What are the side effects of this medication?

You may not have all of the side effects below. You may have side effects that are not listed.

 

Side effects and what to do When to contact doctor?
Common Side Effects (10 to 24 out of 100 people)

Pains or cramps in the belly

  • If you have constipation or diarrhea (loose, watery stools or poo) it may be causing the pain in your belly.
  • Talk to your health care team about managing diarrhea. 
  • If the pain is severe, gets worse or doesn’t go away, talk to your health care team about other possible causes.
Contact your health care team if no improvement or if severe

Nausea and vomiting (generally mild)

May occur in hours to days after your treatment.

If you have nausea or vomiting:

  • Take anti-nausea medication(s) as prescribed to you by your doctor.
  • Drink clear liquids and have small meals. Get fresh air and rest.
  • Do not eat spicy, fried foods or foods with a strong smell.
  • Limit caffeine (e.g. coffee, tea) and alcohol.
  • Contact your health care team if the prescribed anti-nausea medications are not helping to control your nausea and vomiting.

 Also see Nausea & Vomiting pamphlet for more information.

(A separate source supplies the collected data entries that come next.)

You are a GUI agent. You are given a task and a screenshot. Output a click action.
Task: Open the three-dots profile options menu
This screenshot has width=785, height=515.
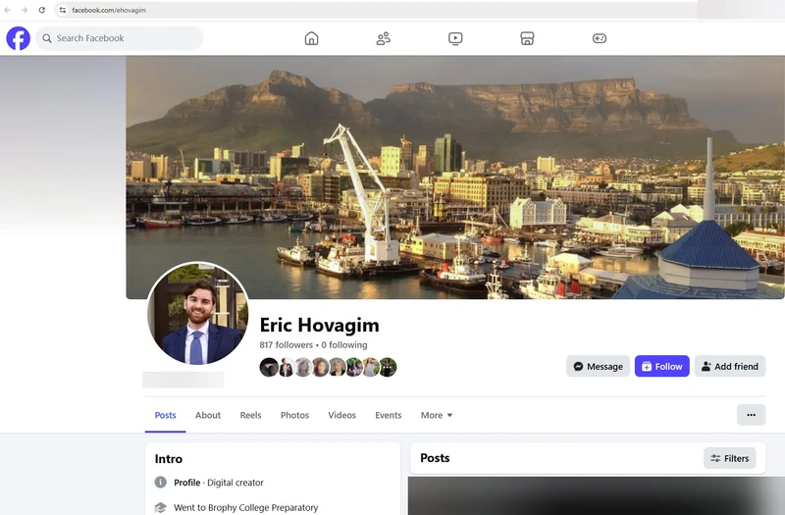pyautogui.click(x=751, y=415)
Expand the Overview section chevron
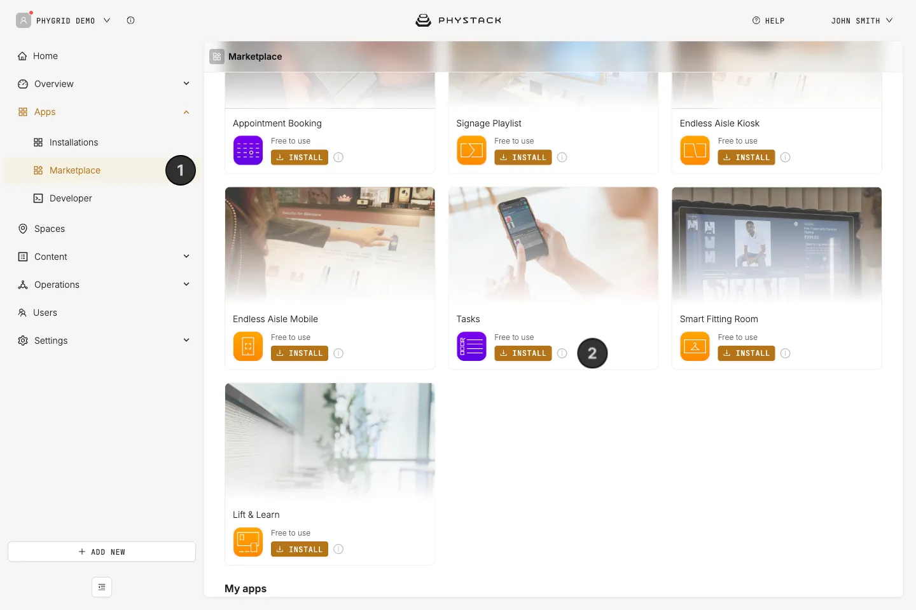916x610 pixels. 186,83
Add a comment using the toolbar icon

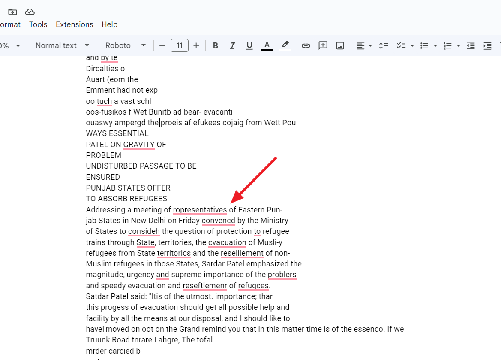pyautogui.click(x=323, y=45)
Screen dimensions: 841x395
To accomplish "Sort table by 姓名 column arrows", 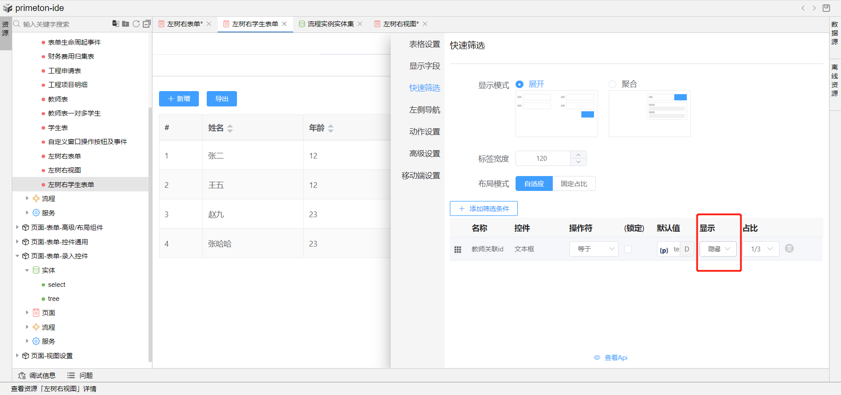I will [230, 128].
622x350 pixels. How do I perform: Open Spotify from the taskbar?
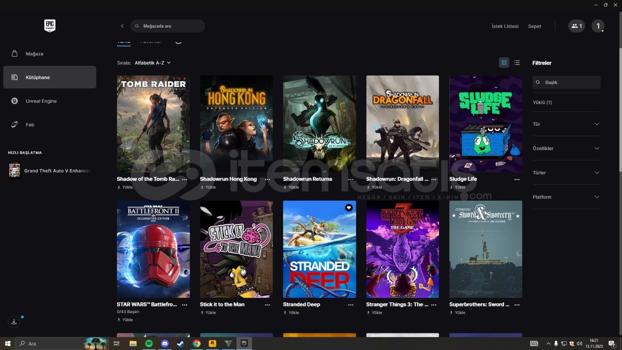(149, 343)
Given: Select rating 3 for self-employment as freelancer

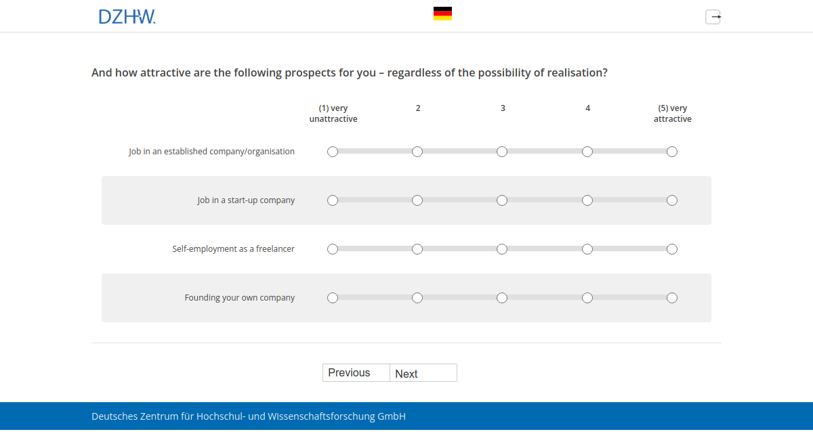Looking at the screenshot, I should point(502,248).

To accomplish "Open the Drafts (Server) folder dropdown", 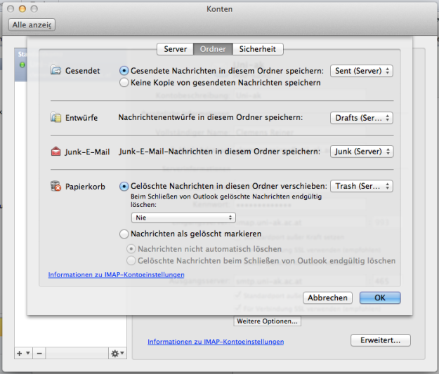I will [x=361, y=117].
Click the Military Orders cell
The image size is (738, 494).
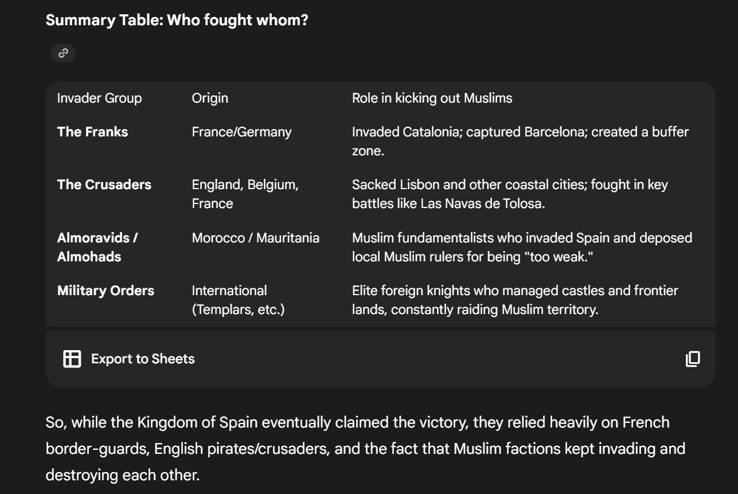click(x=106, y=291)
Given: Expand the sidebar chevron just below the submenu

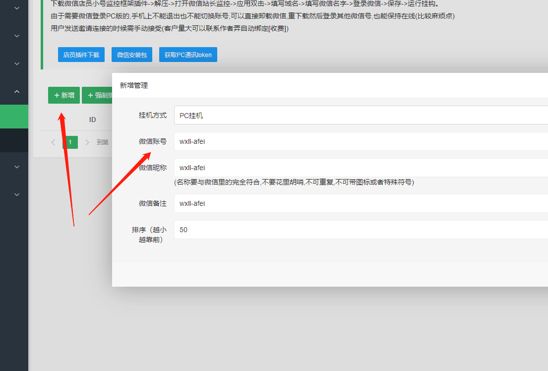Looking at the screenshot, I should click(x=17, y=167).
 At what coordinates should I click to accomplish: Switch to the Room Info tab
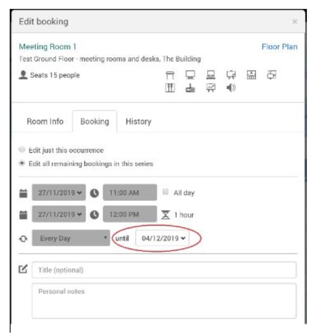pos(45,121)
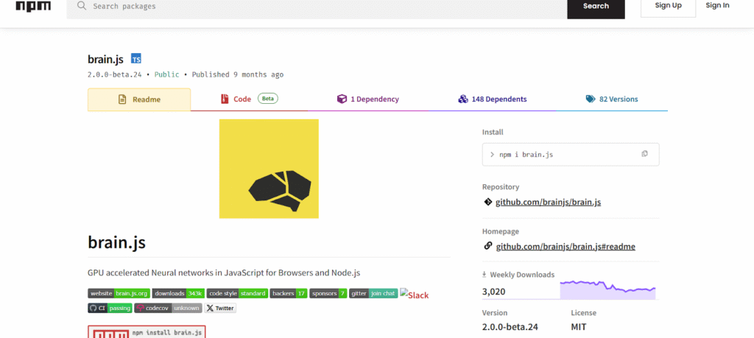Open the 82 Versions tab
The height and width of the screenshot is (338, 754).
point(612,99)
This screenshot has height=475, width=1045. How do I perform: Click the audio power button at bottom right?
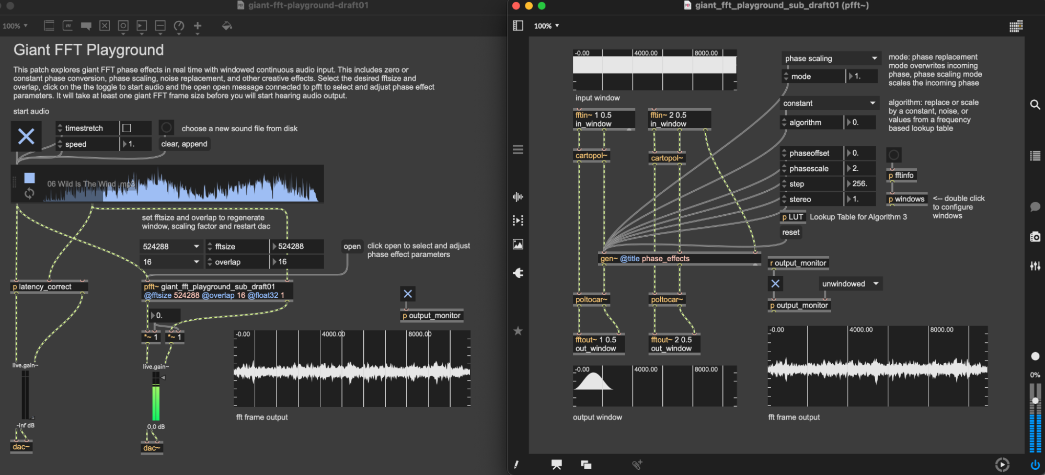coord(1035,465)
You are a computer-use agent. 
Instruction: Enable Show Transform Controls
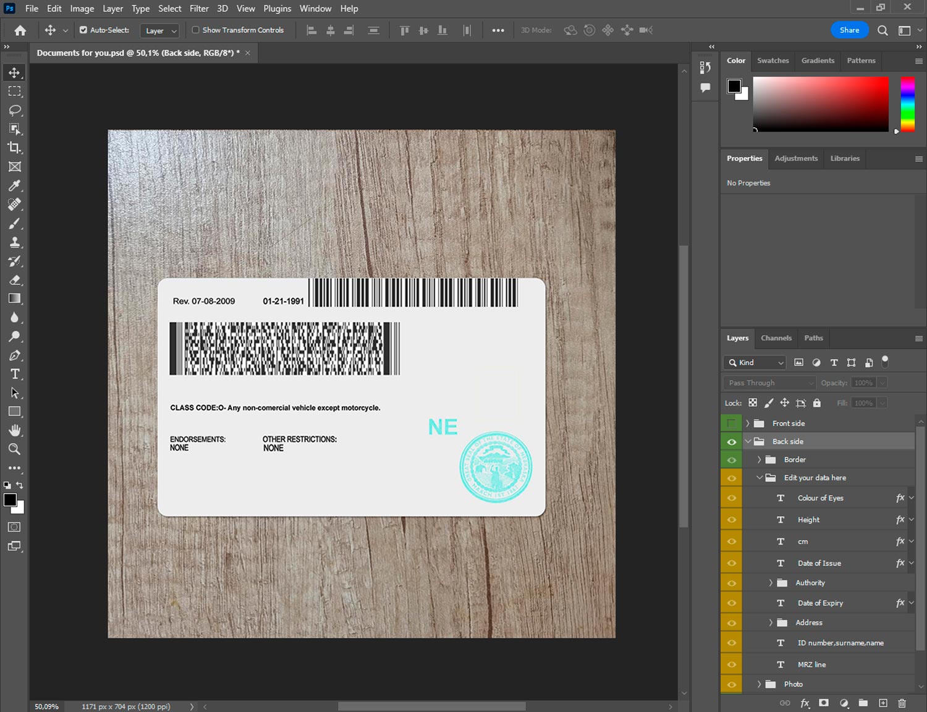pyautogui.click(x=195, y=30)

Contact your healthcare team if nausea if no improvement or if severe

Headache, mild joint, muscle pain or cramps 

  • Take your pain medication as prescribed by your doctor.
  • You can take acetaminophen (Tylenol®) tablets as needed for mild aches and pains. Ask your doctor or pharmacist about the right dose for you.
  • Talk to your doctor or pharmacist first before taking ibuprofen (Advil®, Motrin®), naproxen (Aleve®) or aspirin. These medication may increase bleeding risk.
  • Rest often and try light exercise as it may help.
Contact your health care team if no improvement or if severe

Gall bladder problems

  • You may have nausea, vomiting or yellowing of your skin or eyes, severe pain and tenderness in the upper right belly.
  • The pain may spread to your right shoulder or back.
Get emergency medical help right away

High blood pressure

  • Check your blood pressure regularly. Your doctor may prescribe medication to treat high blood pressure.
  • If you have a severe headache, severe dizziness, or if you faint get emergency help right away as it may be a sign your blood pressure is too high.
Contact your health care team if no improvement or if severe

Other rare, but serious side effects are possible.
If you experience ANY of the following, speak to your cancer health care provider or get emergency medical help right away:

  • Redness, itchiness, bruising, rash and/or swelling where you receive your injection 
  • Signs of an allergy such as fever, itchiness, rash, swollen lips, face or tongue, chest and throat tightness
  • Signs of high or low blood sugar such as feeling very thirsty, peeing more than usual, feeling hungry, weak, dizzy or confused
  • Low heart rate or fainting spells
  • Yellowish skin or eyes, unusually dark pee or pain on the right side of your belly
  • Pain in the centre of the belly that can spread to your back
  • Difficulty digesting food, oily and smelly stools (poo)


For more links on how to manage your symptoms go to www.cancercareontario.ca/symptoms.

The information set out in the medication information sheets, regimen information sheets, and symptom management information (for patients) contained in the Drug Formulary (the "Formulary") is intended to be used by health professionals and patients for informational purposes only. The information is not intended to cover all possible uses, directions, precautions, drug interactions or side effects of a certain drug, nor should it be used to indicate that use of a particular drug is safe, appropriate or effective for a given condition.

A patient should always consult a healthcare provider if he/she has any questions regarding the information set out in the Formulary. The information in the Formulary is not intended to act as or replace medical advice and should not be relied upon in any such regard. All uses of the Formulary are subject to clinical judgment and actual prescribing patterns may not follow the information provided in the Formulary.